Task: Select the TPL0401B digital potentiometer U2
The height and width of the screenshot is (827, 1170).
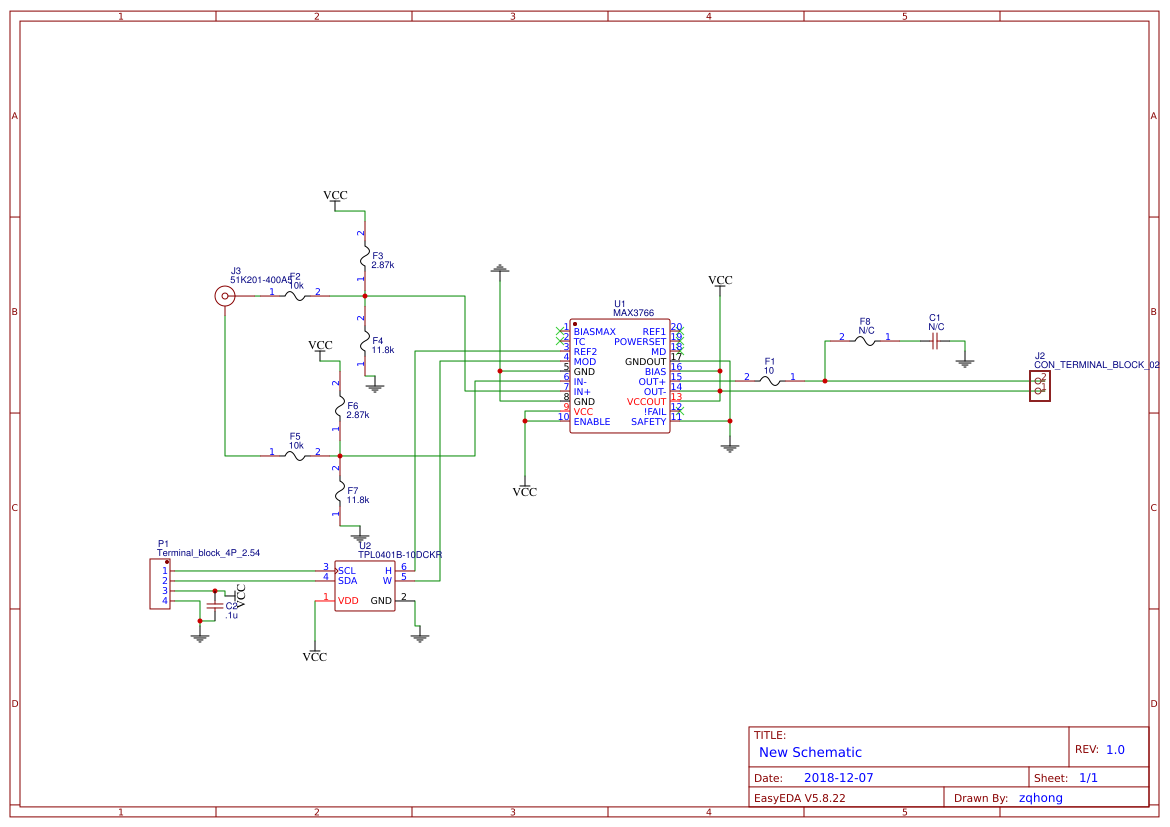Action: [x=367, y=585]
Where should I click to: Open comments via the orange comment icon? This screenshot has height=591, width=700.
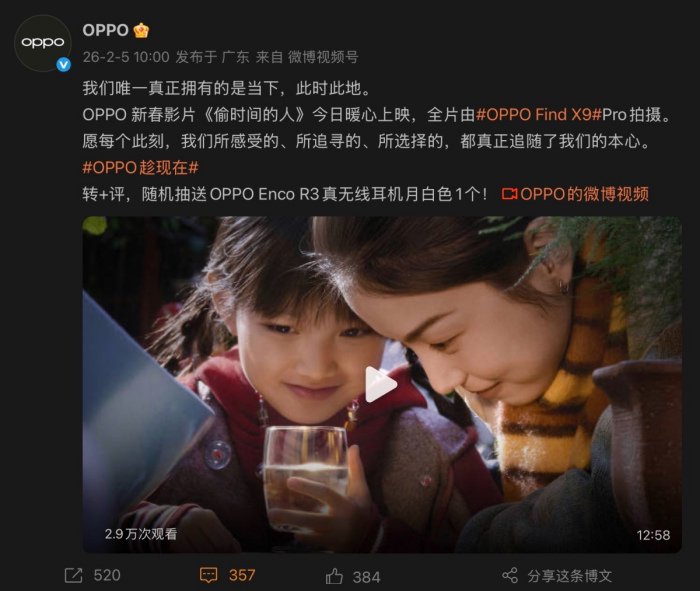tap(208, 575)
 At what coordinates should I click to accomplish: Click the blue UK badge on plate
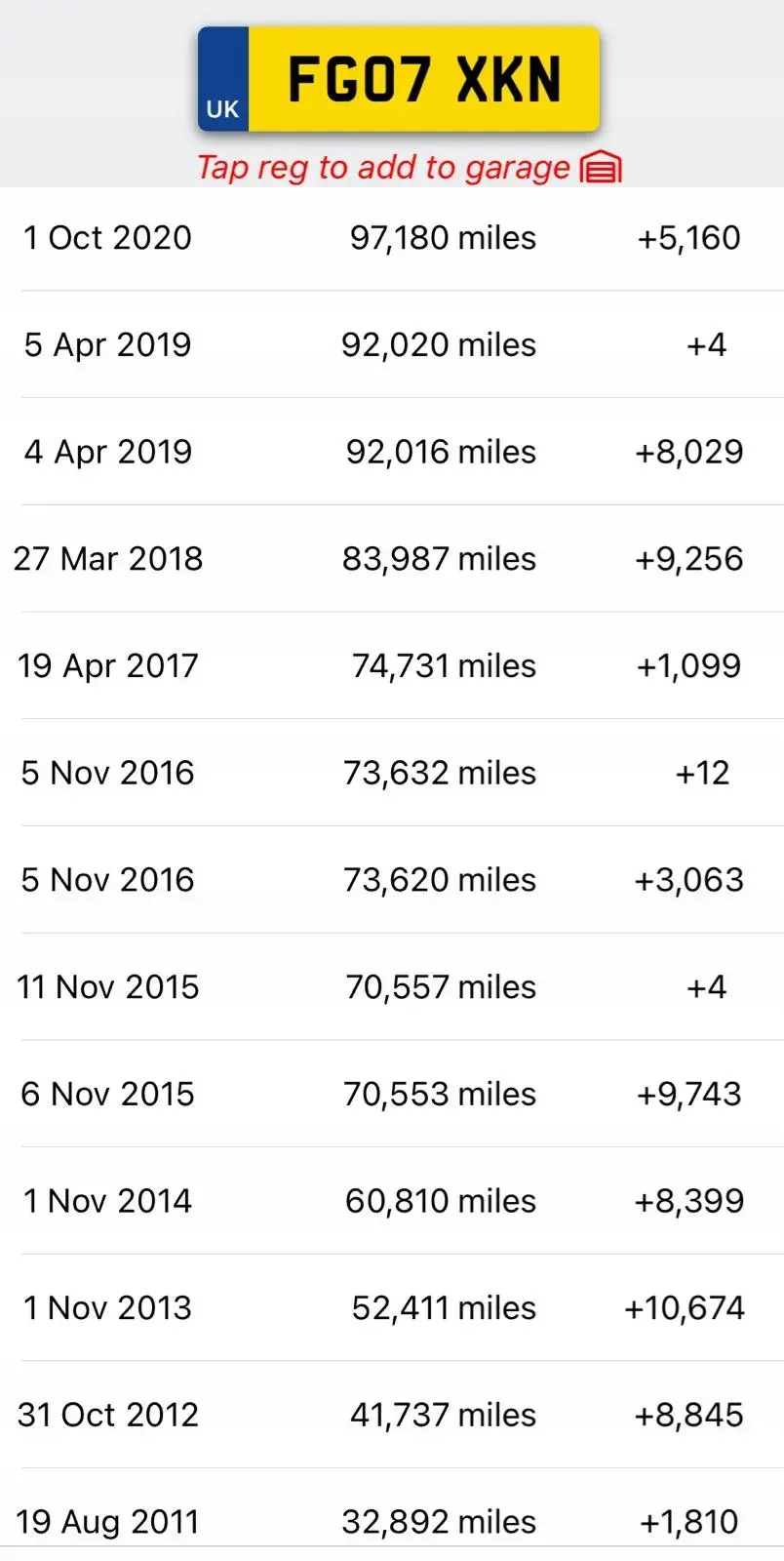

§ **Exercise details**: Copy the rows above word for word, starting from the first row and ending with the line that contains "tap(208, 575)". Leave the pictures out.

§ **Full output**:
Task: Select the TPL0401B digital potentiometer U2
The height and width of the screenshot is (827, 1170).
Action: [x=367, y=585]
Where should I click to: Open comments via the orange comment icon? This screenshot has height=591, width=700.
tap(208, 575)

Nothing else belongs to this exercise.